• [DATA SHOWN]:
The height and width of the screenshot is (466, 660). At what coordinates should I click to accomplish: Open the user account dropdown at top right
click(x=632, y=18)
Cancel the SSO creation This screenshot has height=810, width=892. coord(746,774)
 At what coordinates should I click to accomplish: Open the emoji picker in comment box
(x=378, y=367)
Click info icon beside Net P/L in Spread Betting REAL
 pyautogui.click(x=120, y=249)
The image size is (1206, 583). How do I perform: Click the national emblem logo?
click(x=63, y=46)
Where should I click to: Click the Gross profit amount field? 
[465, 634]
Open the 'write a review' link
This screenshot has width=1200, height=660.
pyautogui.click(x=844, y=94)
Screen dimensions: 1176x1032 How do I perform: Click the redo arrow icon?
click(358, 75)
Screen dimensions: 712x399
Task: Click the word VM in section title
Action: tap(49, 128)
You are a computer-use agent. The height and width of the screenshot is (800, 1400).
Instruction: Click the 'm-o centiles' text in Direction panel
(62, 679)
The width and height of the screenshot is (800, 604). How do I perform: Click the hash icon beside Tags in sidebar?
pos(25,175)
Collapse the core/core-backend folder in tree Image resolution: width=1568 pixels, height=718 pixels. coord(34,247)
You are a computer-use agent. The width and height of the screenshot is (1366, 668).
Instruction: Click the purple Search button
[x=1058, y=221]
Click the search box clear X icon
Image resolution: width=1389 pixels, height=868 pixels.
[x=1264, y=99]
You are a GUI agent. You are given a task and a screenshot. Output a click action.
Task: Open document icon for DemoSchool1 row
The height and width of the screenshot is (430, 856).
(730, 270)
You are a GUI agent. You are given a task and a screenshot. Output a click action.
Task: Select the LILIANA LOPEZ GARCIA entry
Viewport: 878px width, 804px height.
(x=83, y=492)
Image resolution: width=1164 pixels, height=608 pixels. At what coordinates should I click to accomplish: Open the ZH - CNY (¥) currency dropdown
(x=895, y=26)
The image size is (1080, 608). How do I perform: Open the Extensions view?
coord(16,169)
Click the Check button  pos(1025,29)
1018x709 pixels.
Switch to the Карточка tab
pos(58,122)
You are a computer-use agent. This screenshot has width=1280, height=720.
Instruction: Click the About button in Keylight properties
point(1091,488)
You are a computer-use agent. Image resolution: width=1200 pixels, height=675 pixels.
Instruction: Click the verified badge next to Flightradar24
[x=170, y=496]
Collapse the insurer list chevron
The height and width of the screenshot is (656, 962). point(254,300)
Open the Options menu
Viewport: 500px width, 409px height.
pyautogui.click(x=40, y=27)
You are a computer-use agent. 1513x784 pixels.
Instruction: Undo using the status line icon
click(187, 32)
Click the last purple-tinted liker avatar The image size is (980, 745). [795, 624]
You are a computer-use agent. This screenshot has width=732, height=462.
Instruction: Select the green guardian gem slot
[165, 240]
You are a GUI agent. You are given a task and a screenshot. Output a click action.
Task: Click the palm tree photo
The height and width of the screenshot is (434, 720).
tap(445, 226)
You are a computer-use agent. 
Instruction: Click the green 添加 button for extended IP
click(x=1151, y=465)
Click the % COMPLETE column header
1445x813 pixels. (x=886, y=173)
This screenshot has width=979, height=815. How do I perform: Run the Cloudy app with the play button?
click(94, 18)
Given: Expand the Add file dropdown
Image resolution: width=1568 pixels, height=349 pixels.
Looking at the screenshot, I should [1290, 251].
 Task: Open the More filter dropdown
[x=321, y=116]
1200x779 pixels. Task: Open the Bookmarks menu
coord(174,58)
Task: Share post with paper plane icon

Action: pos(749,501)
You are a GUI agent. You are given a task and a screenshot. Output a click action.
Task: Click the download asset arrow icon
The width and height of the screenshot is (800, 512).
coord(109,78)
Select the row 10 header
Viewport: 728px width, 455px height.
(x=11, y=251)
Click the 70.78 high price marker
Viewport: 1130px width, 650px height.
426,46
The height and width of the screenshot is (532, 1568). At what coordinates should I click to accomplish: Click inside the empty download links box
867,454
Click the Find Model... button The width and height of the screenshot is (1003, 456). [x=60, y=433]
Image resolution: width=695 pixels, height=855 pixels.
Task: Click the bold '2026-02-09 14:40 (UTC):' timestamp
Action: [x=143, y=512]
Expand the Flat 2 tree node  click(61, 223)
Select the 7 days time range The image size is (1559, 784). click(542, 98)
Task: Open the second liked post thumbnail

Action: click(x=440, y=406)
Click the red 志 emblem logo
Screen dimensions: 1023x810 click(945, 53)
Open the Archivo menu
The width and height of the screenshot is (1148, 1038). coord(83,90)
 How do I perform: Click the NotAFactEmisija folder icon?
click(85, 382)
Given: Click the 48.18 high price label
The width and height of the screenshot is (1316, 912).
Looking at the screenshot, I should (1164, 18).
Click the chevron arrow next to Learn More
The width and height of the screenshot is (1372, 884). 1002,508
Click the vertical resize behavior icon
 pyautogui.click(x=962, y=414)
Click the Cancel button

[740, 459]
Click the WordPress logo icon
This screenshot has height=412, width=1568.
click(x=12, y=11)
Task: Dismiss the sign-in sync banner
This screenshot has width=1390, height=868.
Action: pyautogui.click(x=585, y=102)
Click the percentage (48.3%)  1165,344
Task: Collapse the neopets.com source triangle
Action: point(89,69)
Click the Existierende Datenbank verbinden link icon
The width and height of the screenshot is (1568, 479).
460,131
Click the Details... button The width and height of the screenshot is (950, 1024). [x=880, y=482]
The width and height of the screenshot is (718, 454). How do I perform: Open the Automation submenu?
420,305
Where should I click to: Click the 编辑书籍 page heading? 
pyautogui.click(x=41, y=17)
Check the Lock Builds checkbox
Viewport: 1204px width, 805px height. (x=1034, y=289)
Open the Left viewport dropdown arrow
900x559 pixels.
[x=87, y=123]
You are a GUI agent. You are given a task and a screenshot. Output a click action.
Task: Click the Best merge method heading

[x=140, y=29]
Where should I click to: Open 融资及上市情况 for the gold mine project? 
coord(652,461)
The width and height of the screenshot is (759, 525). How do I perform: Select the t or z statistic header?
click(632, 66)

• [WORK ITEM]:
Quote exactly what appears from the line containing "This screenshot has width=1390, height=868." through the final line of the listing above, including both of those lines.

• [TASK RESPONSE]:
This screenshot has width=1390, height=868.
Action: pyautogui.click(x=585, y=102)
Click the percentage (48.3%)  1165,344
Task: Collapse the neopets.com source triangle
Action: point(89,69)
Click the Existierende Datenbank verbinden link icon
The width and height of the screenshot is (1568, 479).
460,131
Click the Details... button The width and height of the screenshot is (950, 1024). [x=880, y=482]
The width and height of the screenshot is (718, 454). How do I perform: Open the Automation submenu?
420,305
Where should I click to: Click the 编辑书籍 page heading? 
pyautogui.click(x=41, y=17)
Check the Lock Builds checkbox
Viewport: 1204px width, 805px height. (x=1034, y=289)
Open the Left viewport dropdown arrow
900x559 pixels.
[x=87, y=123]
You are a GUI agent. You are given a task and a screenshot. Output a click action.
Task: Click the Best merge method heading

[x=140, y=29]
Where should I click to: Open 融资及上市情况 for the gold mine project? 
coord(652,461)
The width and height of the screenshot is (759, 525). How do I perform: Select the t or z statistic header?
click(632, 66)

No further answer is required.